Brutal civil war has left Syrians desperate for basic, everyday healthcare, says doctor

Half of Syria’s doctors have fled, according to Physicians for Human Rights

A man walks past the rubble of a building following reported shelling by Syrian government forces in the Bab al-Hadid neighbourhood of the northern city of Aleppo
A man walks past the rubble of a building following reported shelling by Syrian government forces in the Bab al-Hadid neighbourhood of the northern city of Aleppo

Shelling is a greater impediment to medical work than armed Islamist groups, a Syrian doctor working in opposition-held Idlib has said.

“The main risks are the shelling, the bombing and the explosions,” Abdulkarim (his name has been changed) told The Independent on a visit to London.

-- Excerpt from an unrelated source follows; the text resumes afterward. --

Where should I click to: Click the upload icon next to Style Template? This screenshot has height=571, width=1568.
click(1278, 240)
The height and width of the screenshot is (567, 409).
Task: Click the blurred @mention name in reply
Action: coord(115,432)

Operating across Idlib, now almost entirely in opposition hands, means negotiating the various armed groups, Abdulkarim said, working through local channels to gain trust on the ground.

But there is no way of stopping the air strikes, Abdulkarim said. “Some security threats we are not able to manage at all, we have no warnings or control, are not able to mitigate at all.”

Abdulkarim was part-way through a residency in Aleppo when major fighting broke out in 2012. He worked for four weeks straight, performing two or three emergency surgeries a day.

But it was when he moved to Idlib in 2013, after pitching in with a vaccination campaign, that he realised the true scale of Syria’s growing public-health crisis.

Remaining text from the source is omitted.